Exactly the lines below from the line with "Image resolution: width=1024" through the line with "Viewport: 1899px width, 1143px" must make up the answer, both ends included and pictures left out.

## RECORDS:
◆ ◆ ◆ ◆ ◆ ◆ ◆
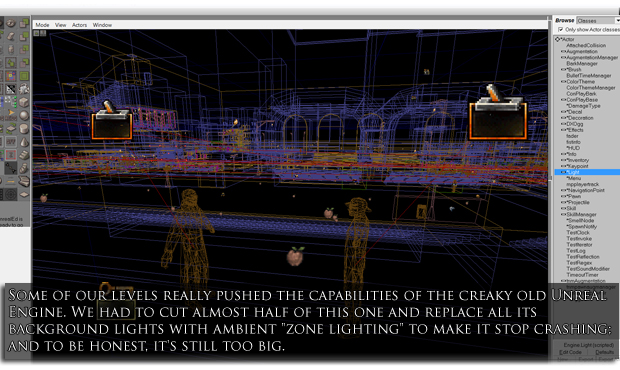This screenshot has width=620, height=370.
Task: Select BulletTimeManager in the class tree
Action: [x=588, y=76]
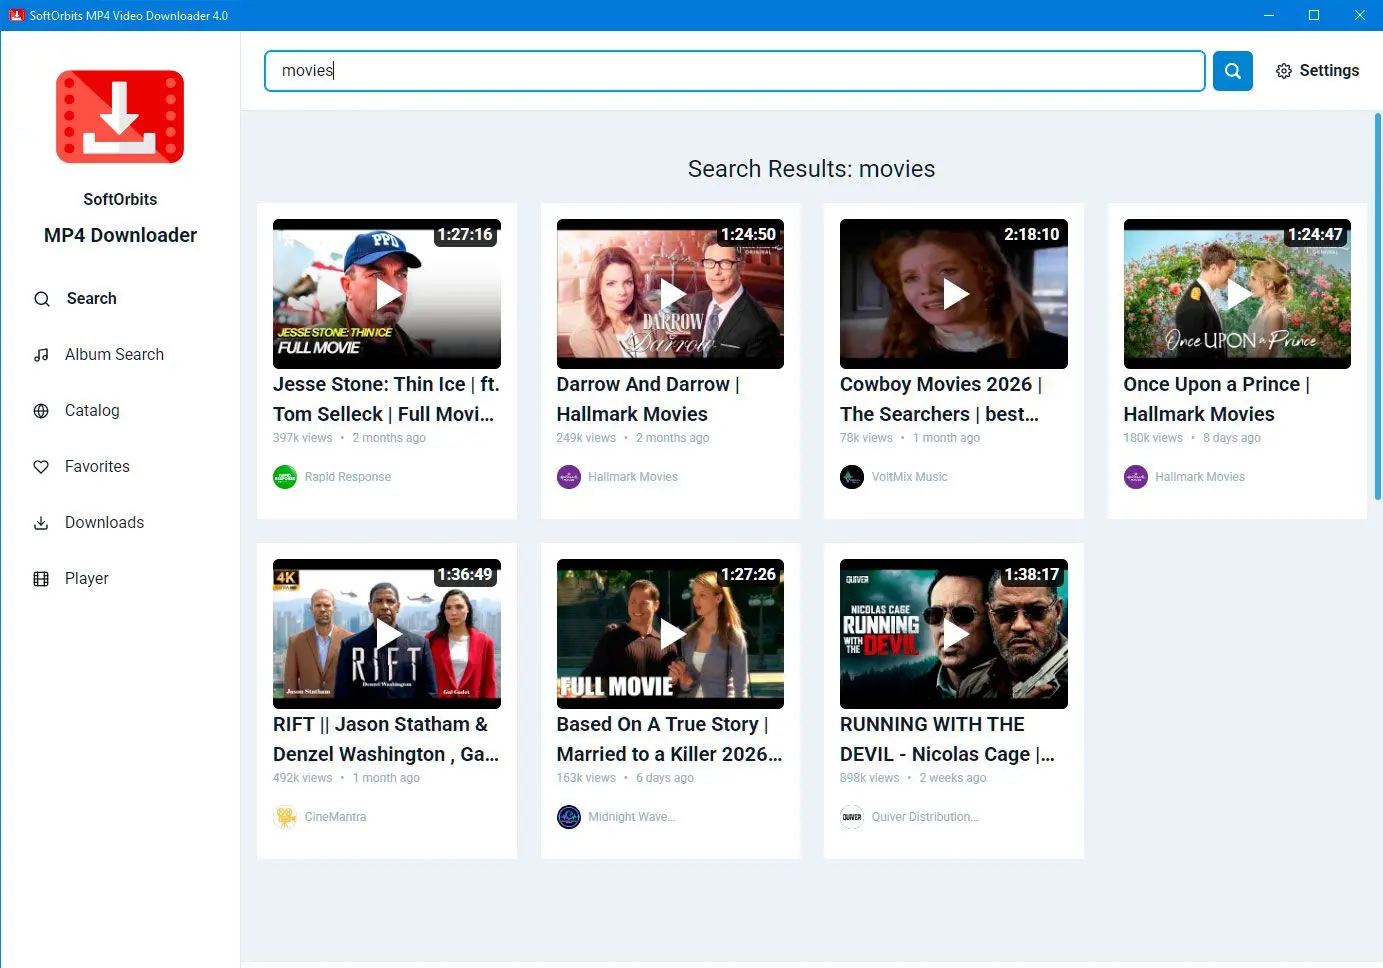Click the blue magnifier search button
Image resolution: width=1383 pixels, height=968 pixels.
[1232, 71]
◆ ◆ ◆ ◆ ◆ ◆ ◆
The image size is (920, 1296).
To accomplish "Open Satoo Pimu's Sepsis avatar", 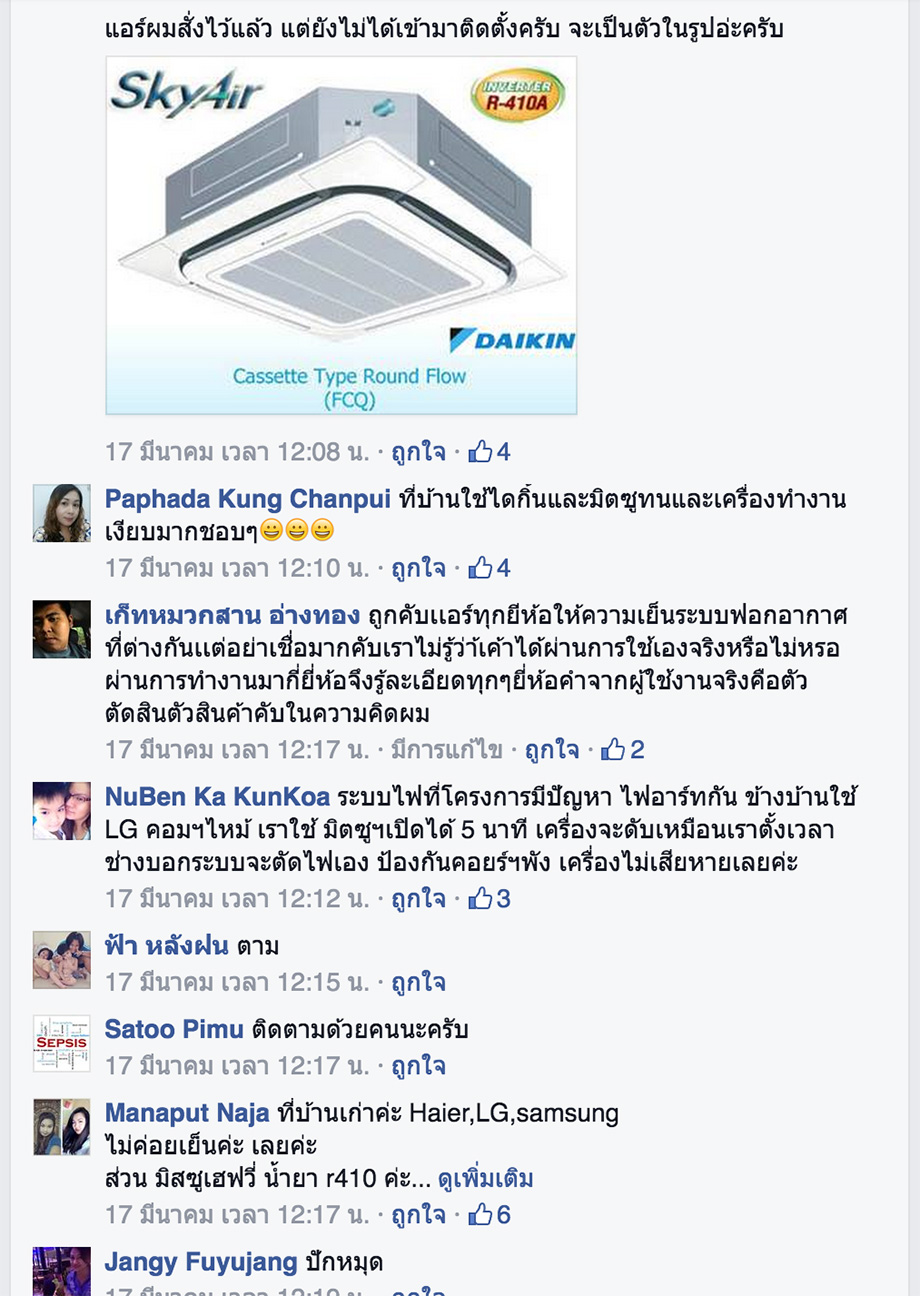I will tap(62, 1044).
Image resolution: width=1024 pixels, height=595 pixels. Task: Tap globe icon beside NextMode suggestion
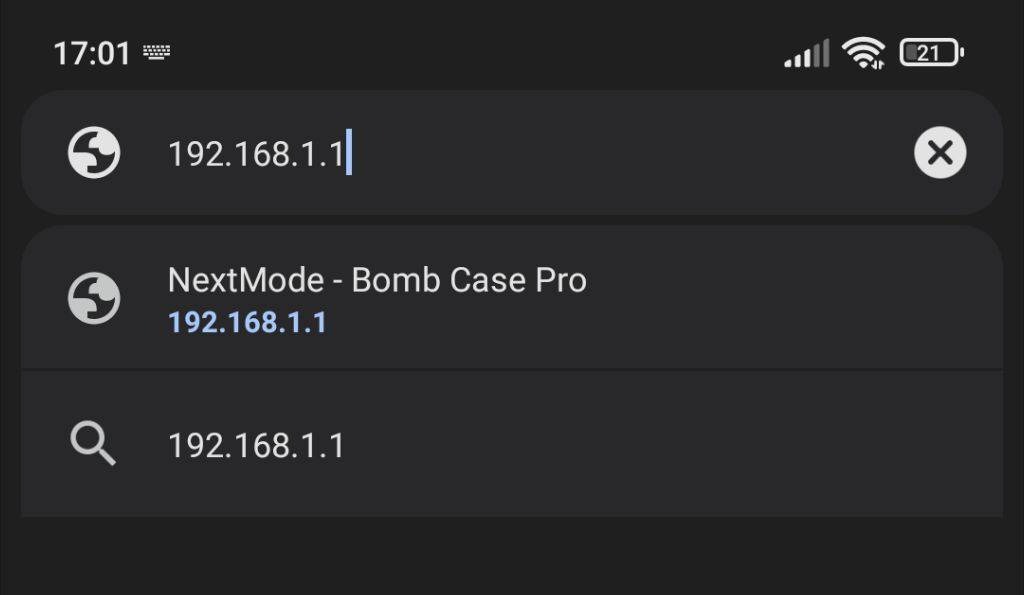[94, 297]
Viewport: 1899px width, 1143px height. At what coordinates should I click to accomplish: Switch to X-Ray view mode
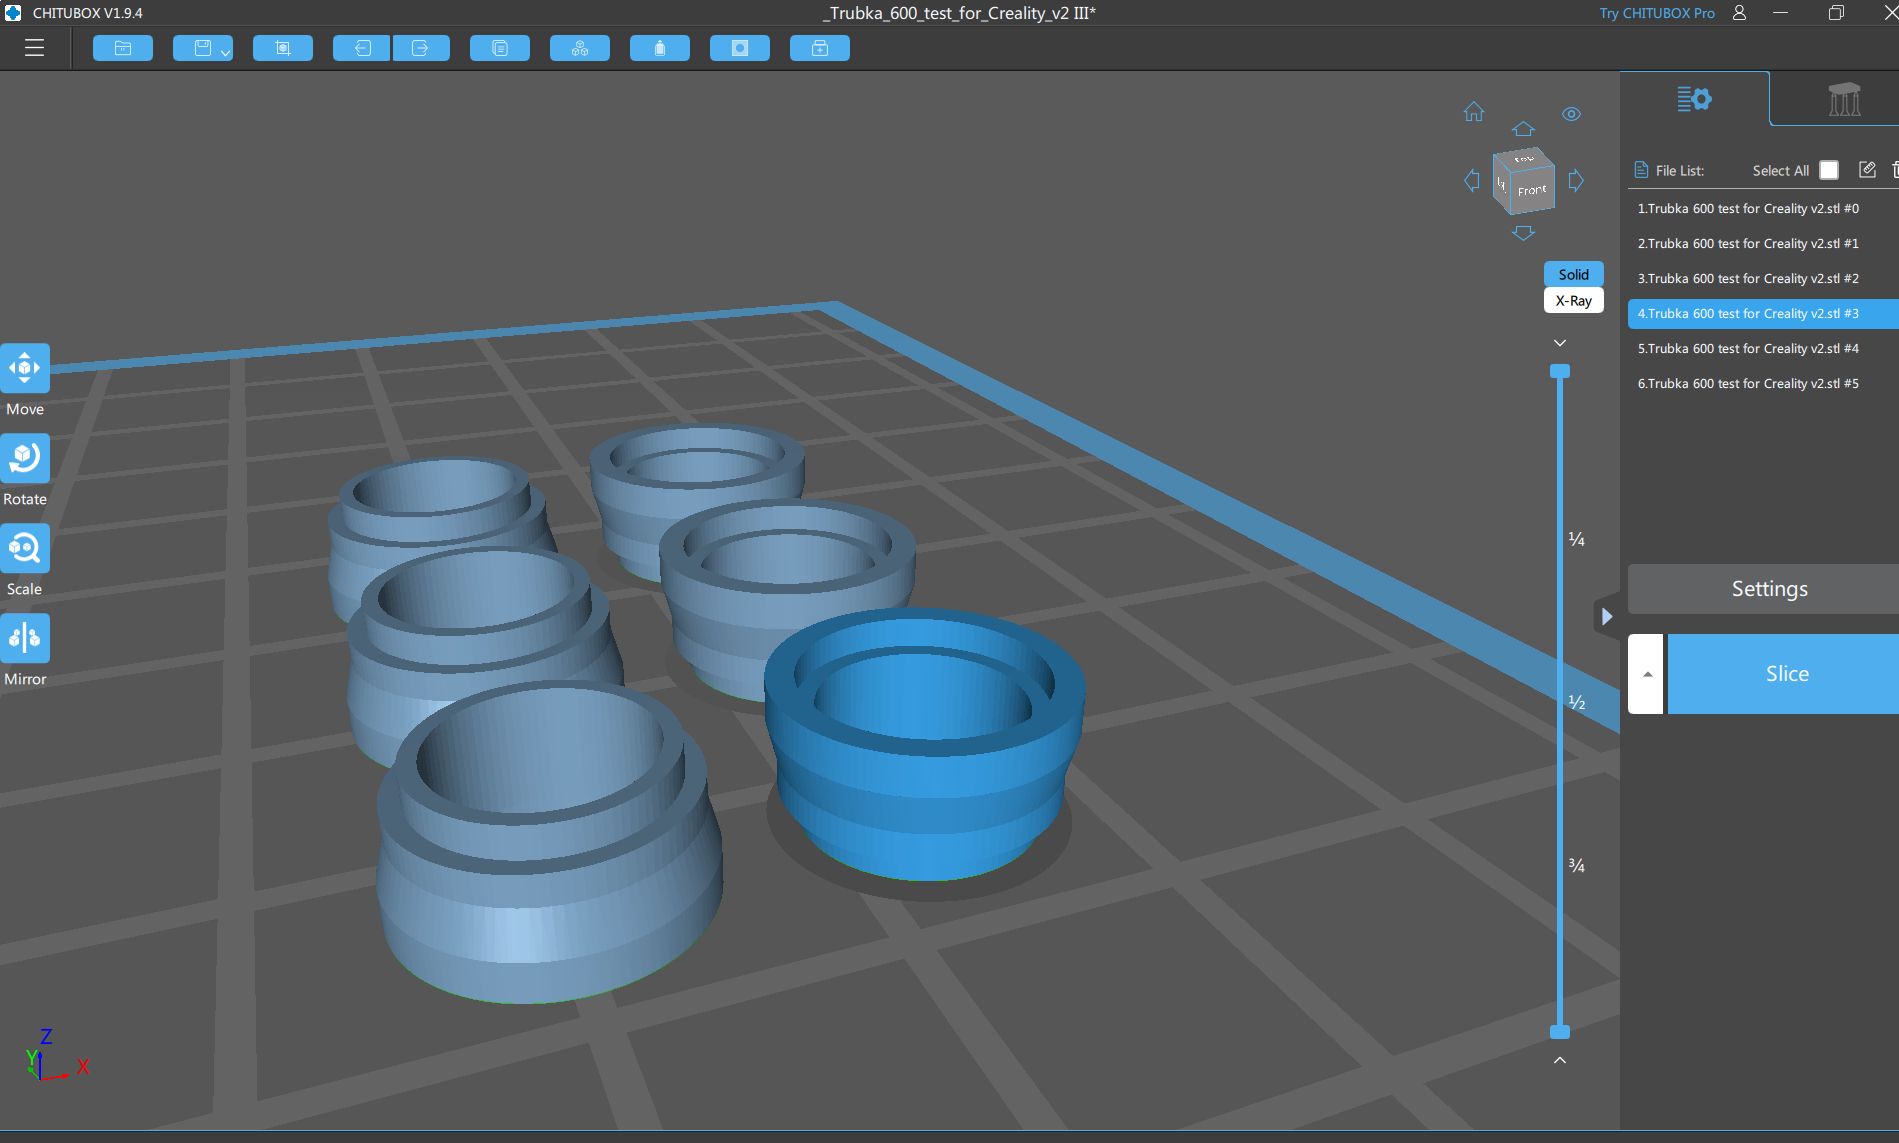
◆ ◆ ◆ ◆ ◆ ◆ ◆
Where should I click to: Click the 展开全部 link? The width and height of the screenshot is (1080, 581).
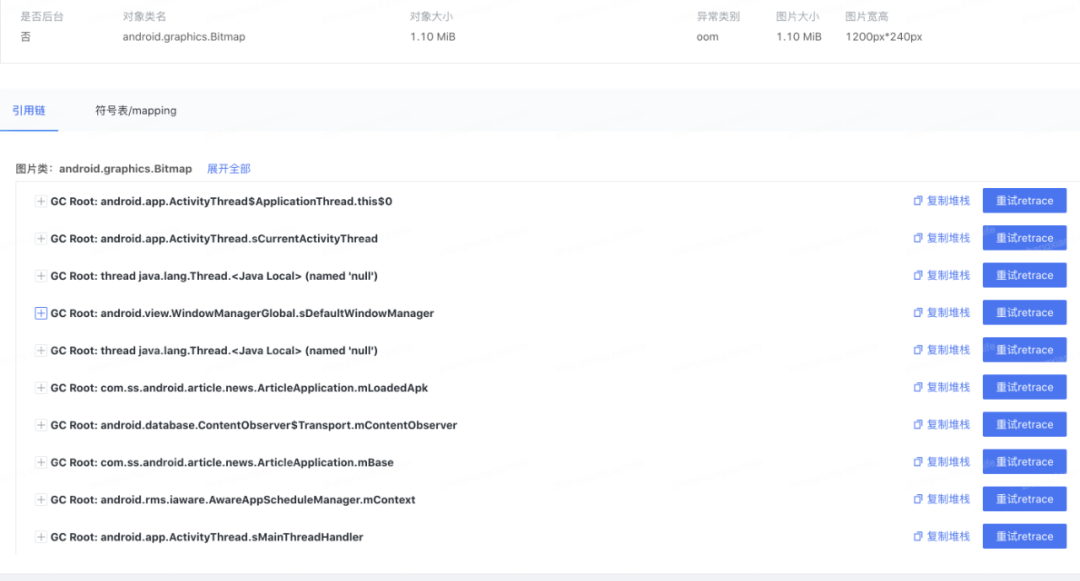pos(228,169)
◆ ◆ ◆ ◆ ◆ ◆ ◆
## RESULT OF THIS TASK:
Image resolution: width=1024 pixels, height=595 pixels. Task: Tap globe icon beside NextMode suggestion
[94, 297]
Viewport: 1899px width, 1143px height. At what coordinates should I click to accomplish: Switch to X-Ray view mode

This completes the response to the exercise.